Ein Traum für jede PR-Abteilung. Ich habe für mein Produkt eine extrem affine Zielgruppe und ich weiß auch noch, wer es im einzelen ist und wo sie wohnen. Mehr noch, mit meinem Produkt beschäftigen sich mehrere Blogs und Foren. Auf Facebook schaffe ich es mit meiner internationalen Seite über 21.000 Fans zu gewinnen. Dabei handelt es sich bei meinem Produkt um ein Nischenprodukt, das es zudem bisher noch nicht einmal zu kaufen gibt.

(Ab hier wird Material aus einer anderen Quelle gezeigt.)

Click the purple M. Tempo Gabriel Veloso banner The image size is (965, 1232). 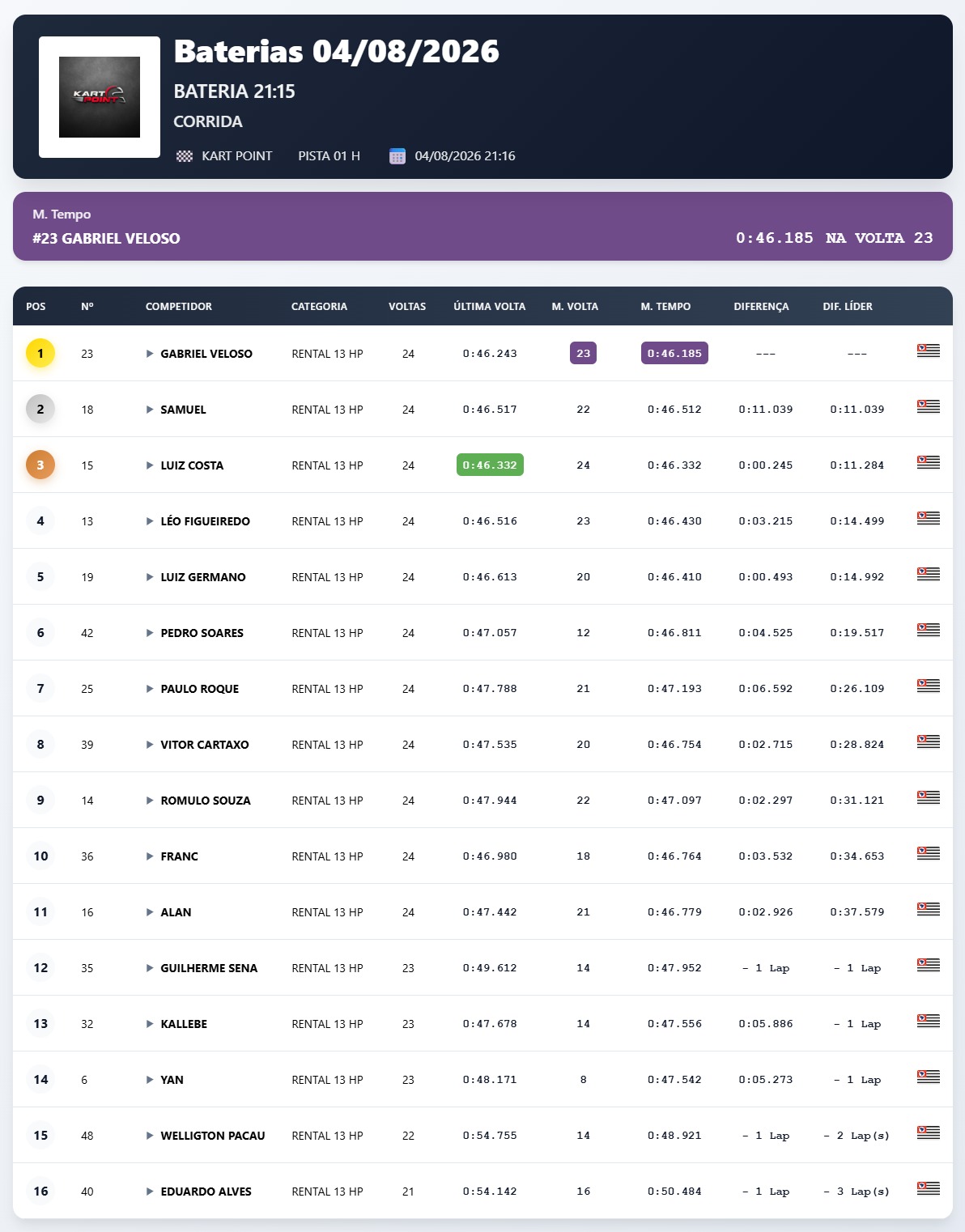(482, 227)
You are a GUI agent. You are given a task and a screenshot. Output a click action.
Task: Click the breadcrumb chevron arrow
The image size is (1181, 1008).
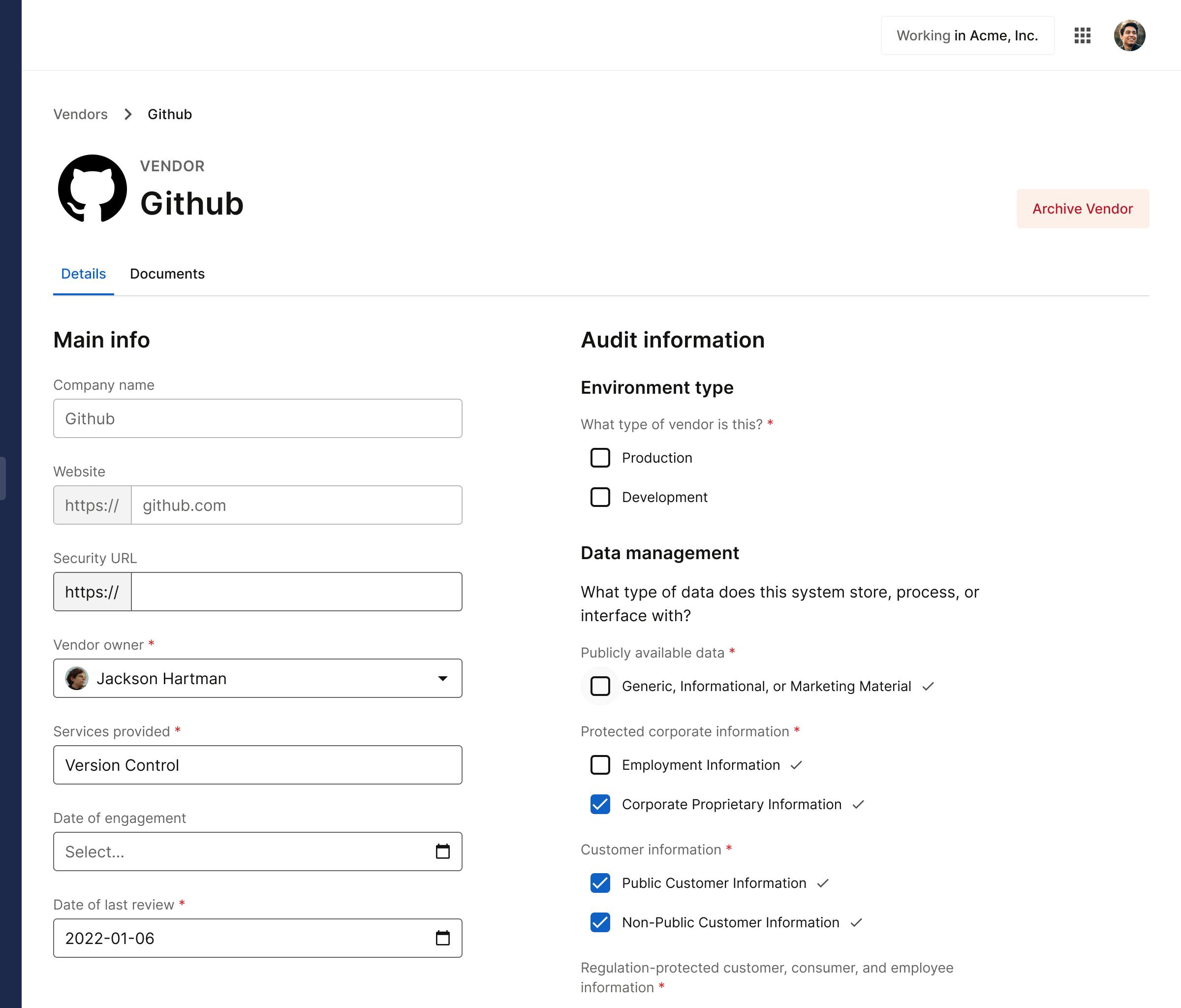point(127,115)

Normalerweise müsste ich viel Geld in die Marktforschung stecken um meine Zielgruppe so genau zu kennen. Aber Renault hat es geschafft, diese Zielgruppe verhältnismäßig günstig zu identifizieren. Für das neue Elektroauto Renault Zoe konnten sich Interessenten gegen eine Gebühr von 49 Euro ein Fahrzeug reservieren. Zu diesem Zeitpunkt war das Auto noch nirgends auf dem Markt. Geshen hatten es bis dahin die wenigsten. Wann es in Deutschland beim Händler stehen würde, stand noch in den Sternen.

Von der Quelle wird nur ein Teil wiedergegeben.